O carro-chefe da AIE, Sustainable Recovery Tracker, lançado esta semana, revela que governos no mundo todo gastaram a quantia inédita de US$16 trilhões para reconstruir suas economias em resposta à pandemia e seus consequentes prejuízos econômicos, mas apenas 2% deste montante foram alocados em energias limpas. O diretor executivo da AIE, Dr. Fatih Birol, afirmou que “os investimentos em energias limpas não só estão longe do que é necessário para colocar o mundo no caminho para atingir o equilíbrio entre emissão e absorção de carbono na metade do século, como sequer são suficientes para prevenir que as emissões globais atinjam um novo recorde”.
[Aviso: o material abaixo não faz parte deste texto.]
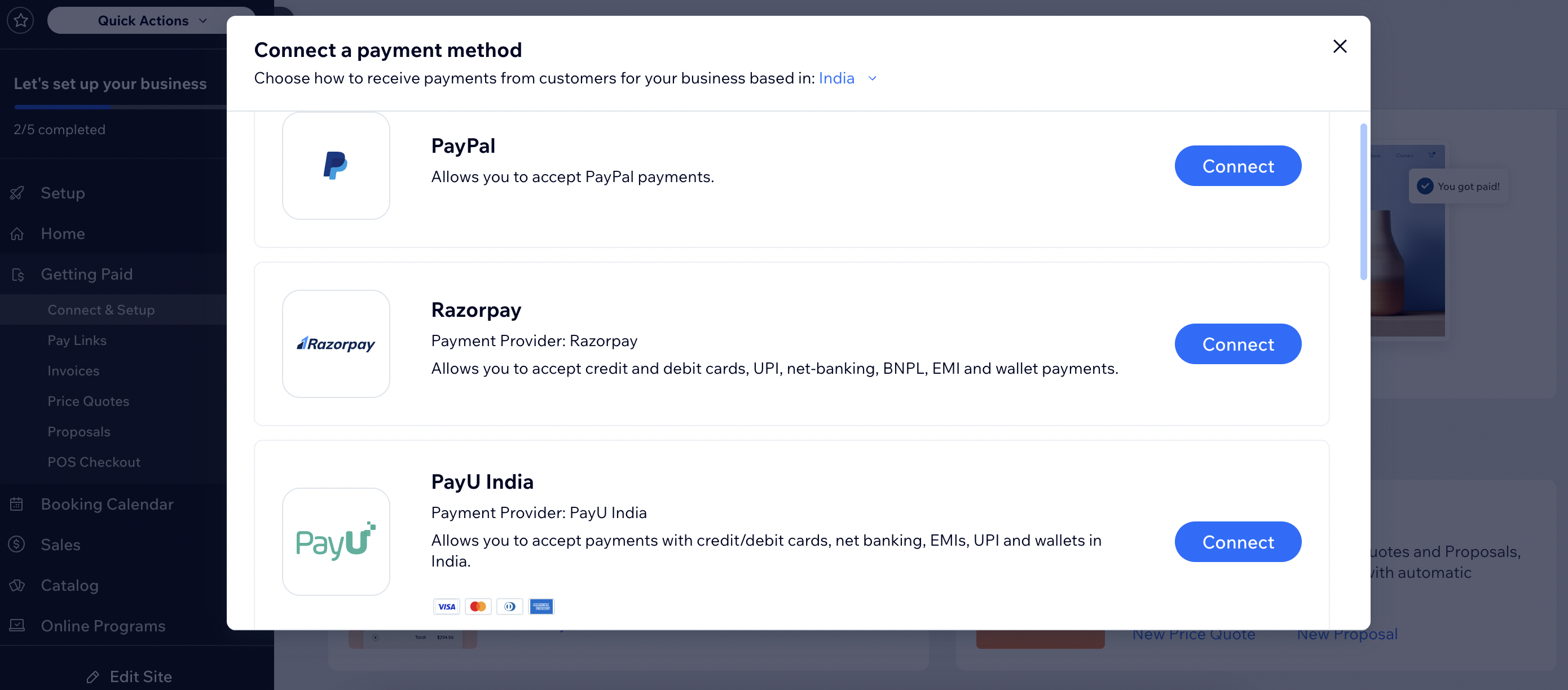Click the Sales dollar icon
Viewport: 1568px width, 690px height.
point(16,544)
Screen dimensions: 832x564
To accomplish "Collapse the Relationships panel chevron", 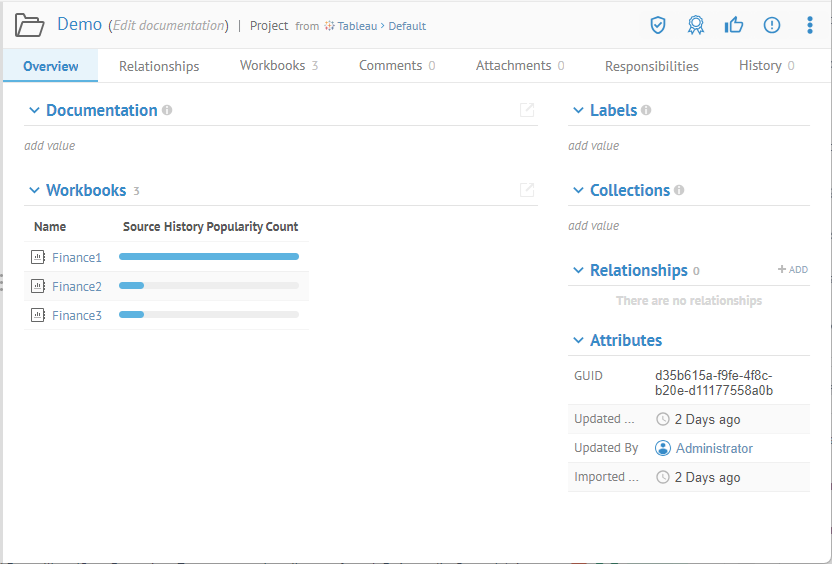I will (x=578, y=271).
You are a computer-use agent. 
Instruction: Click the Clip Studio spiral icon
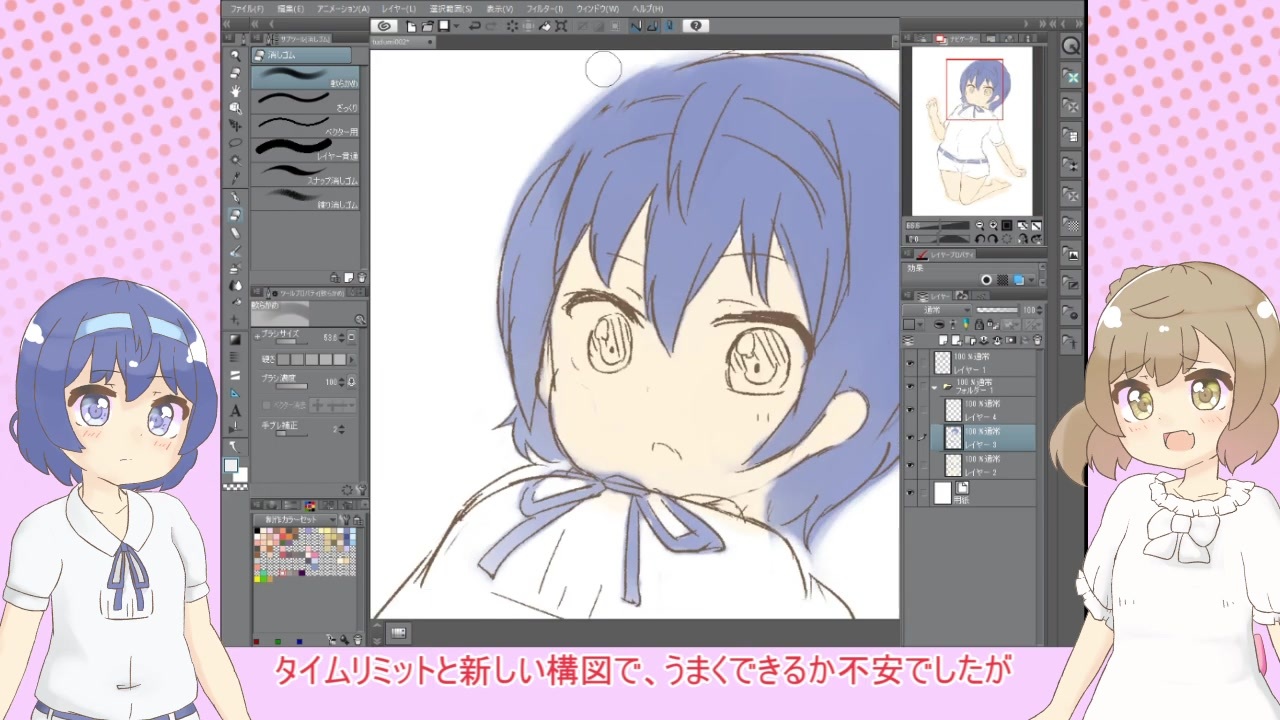384,26
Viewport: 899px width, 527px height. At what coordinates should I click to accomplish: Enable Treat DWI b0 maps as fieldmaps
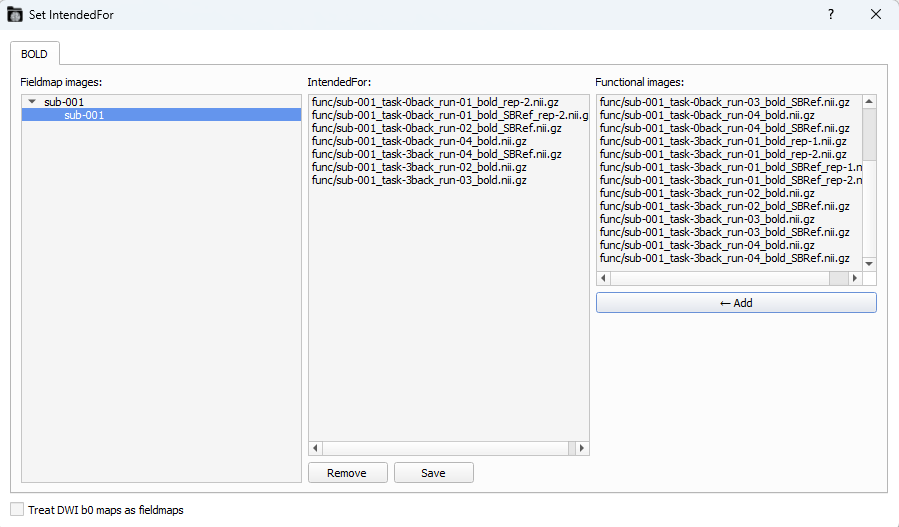pos(17,509)
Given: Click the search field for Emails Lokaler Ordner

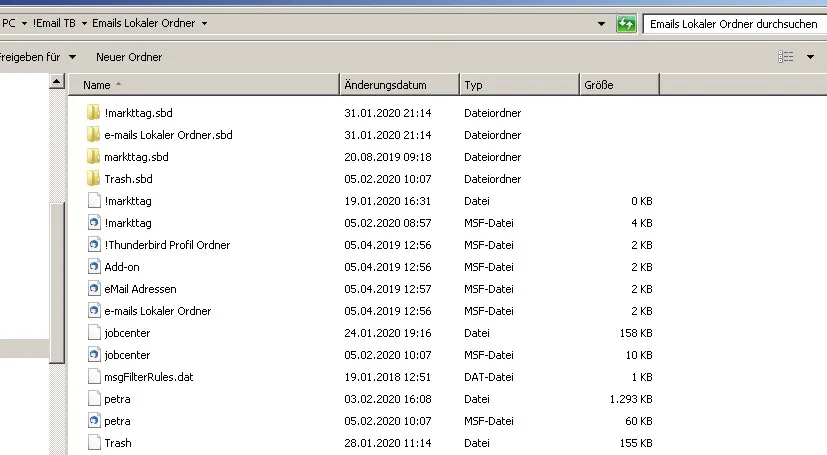Looking at the screenshot, I should click(x=735, y=24).
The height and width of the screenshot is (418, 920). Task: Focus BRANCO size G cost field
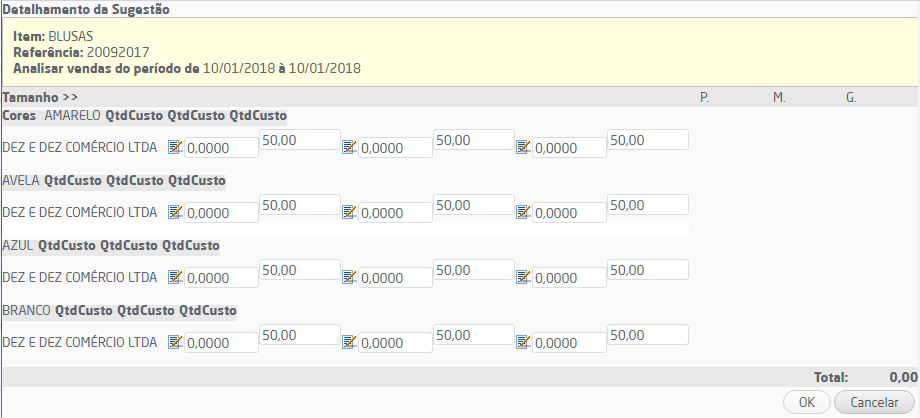click(x=648, y=335)
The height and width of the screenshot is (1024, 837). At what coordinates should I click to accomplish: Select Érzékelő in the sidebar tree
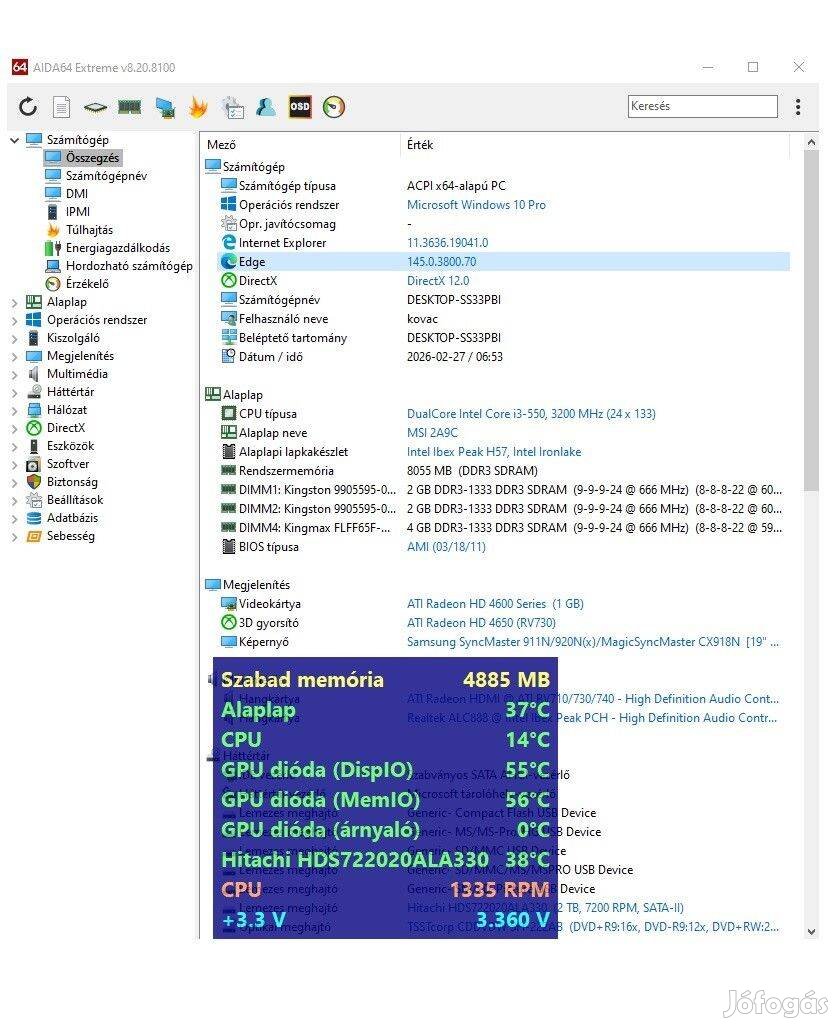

Organizações sem fins lucrativos estão promovendo campanhas por uma recuperação justa da pandemia desde maio do ano passado, quando mais de 500 organizações exigiram que a resposta à crise priorize um conjunto de princípios centrado na saúde econômica, que garanta que as medidas de socorro financeiro cheguem diretamente às pessoas, assegure que os estímulos econômicos levem em conta as mudanças climáticas, e fortaleça a solidariedade na sociedade civil através da proteção da democracia.

Dando eco a esses princípios, a Aliança Global para um Novo Pacto Verde reúne políticos de 21 países ao redor do mundo, que acreditam que a única forma de efetivamente combater as mudanças climáticas é através de uma abordagem coordenada e cooperativa, que defenda políticas justas enquanto os países planejam suas trajetórias econômicas pós-pandemia. Enquanto os membros da Aliança trabalham no nível doméstico para dar seguimento a políticas que contribuam para lidar com a “crise dupla” do coronavírus e do clima, a coalizão pretende angariar o apoio global que será necessário para atingir a necessária transformação sistêmica e “construir um novo internacionalismo baseado em cooperação e colaboração”.”.

O Programa das Nações Unidas para o Meio Ambiente (PNUMA)já havia apontado que os pacotes de recuperação da pandemia do coronavírus oferecem uma oportunidade para transformações nas políticas que levem em conta o clima — e enquanto os líderes globais aguardam a COP26 que acontecerá em Glasgow em novembro para sinalizar para uma colaboração global sobre vacinas e programas de reestruturação de dívidas para as economias em desenvolvimento, a Aliança Global para um Novo Pacto Verde está demandando que ações contundentes sejam tomadas agora. “Essa é nossa hora da virada”, disse a parlamentar britânica Caroline Lucas. “Trata-se de criar uma vida melhor aqui na Terra e a única forma de fazer isso é trabalhar juntos como nunca fizemos antes.”